** Your goal **
Report all lines of the data below that hold the word "agent".

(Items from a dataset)

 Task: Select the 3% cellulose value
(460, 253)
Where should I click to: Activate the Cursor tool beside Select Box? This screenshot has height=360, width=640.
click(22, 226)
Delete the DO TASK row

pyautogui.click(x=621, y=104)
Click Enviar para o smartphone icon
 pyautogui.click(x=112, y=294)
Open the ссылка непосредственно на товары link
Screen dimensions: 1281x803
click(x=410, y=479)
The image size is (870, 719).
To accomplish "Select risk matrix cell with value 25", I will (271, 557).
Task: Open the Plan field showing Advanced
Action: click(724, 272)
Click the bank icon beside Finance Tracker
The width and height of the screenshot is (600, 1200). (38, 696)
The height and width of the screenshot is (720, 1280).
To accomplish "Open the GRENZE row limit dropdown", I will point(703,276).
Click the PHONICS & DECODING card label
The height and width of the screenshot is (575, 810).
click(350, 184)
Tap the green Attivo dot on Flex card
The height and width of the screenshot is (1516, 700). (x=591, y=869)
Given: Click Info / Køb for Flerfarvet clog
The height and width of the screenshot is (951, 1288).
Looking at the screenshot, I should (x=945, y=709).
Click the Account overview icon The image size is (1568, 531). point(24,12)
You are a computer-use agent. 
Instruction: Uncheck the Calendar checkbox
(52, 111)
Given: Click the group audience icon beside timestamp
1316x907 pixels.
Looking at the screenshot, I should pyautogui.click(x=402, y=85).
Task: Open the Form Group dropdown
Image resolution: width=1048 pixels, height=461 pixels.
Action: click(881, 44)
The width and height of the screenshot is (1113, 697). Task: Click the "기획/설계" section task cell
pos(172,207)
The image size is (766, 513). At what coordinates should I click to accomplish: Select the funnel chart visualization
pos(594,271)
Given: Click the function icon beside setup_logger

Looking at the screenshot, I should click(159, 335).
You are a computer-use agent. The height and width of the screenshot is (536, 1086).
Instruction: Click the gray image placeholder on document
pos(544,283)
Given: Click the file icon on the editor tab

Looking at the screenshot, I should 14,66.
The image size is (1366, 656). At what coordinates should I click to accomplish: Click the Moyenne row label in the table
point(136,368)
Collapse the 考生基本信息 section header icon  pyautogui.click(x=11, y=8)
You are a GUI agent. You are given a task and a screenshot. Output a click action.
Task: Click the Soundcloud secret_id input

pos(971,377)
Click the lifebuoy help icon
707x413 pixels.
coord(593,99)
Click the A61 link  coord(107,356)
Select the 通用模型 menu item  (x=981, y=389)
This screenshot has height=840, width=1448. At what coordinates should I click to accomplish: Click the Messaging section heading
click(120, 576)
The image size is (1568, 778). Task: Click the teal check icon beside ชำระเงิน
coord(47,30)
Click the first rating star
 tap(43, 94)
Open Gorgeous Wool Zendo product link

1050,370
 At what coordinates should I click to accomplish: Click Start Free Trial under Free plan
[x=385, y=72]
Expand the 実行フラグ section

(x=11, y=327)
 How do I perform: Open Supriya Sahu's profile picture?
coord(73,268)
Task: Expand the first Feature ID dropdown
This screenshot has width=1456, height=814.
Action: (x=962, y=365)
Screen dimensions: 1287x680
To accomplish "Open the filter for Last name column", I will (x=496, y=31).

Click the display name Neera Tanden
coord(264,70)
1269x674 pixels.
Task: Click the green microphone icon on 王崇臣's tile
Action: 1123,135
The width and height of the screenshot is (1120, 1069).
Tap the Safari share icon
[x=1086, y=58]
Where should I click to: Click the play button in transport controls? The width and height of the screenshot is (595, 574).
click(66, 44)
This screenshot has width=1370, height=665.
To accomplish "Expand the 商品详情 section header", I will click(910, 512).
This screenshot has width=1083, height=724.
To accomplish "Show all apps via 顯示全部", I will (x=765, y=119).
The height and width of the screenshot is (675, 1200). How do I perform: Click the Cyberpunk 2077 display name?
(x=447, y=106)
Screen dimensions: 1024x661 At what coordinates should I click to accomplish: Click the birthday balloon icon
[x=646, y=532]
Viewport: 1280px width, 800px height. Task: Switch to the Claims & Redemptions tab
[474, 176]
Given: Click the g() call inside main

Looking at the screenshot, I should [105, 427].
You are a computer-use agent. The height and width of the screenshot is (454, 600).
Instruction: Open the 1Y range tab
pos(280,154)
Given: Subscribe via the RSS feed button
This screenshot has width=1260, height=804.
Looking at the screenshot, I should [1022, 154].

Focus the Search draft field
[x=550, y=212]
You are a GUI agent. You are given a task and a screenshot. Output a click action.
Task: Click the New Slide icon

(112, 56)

** Answer below **
You are a computer-use agent. 
You are a computer-use agent. The height and width of the screenshot is (536, 1086).
You are a GUI agent. You are given a task and a screenshot. Output a click action.
You are a computer-use agent. The height and width of the screenshot is (454, 600).
You are a GUI agent. You are given a task and a screenshot. Output a click action.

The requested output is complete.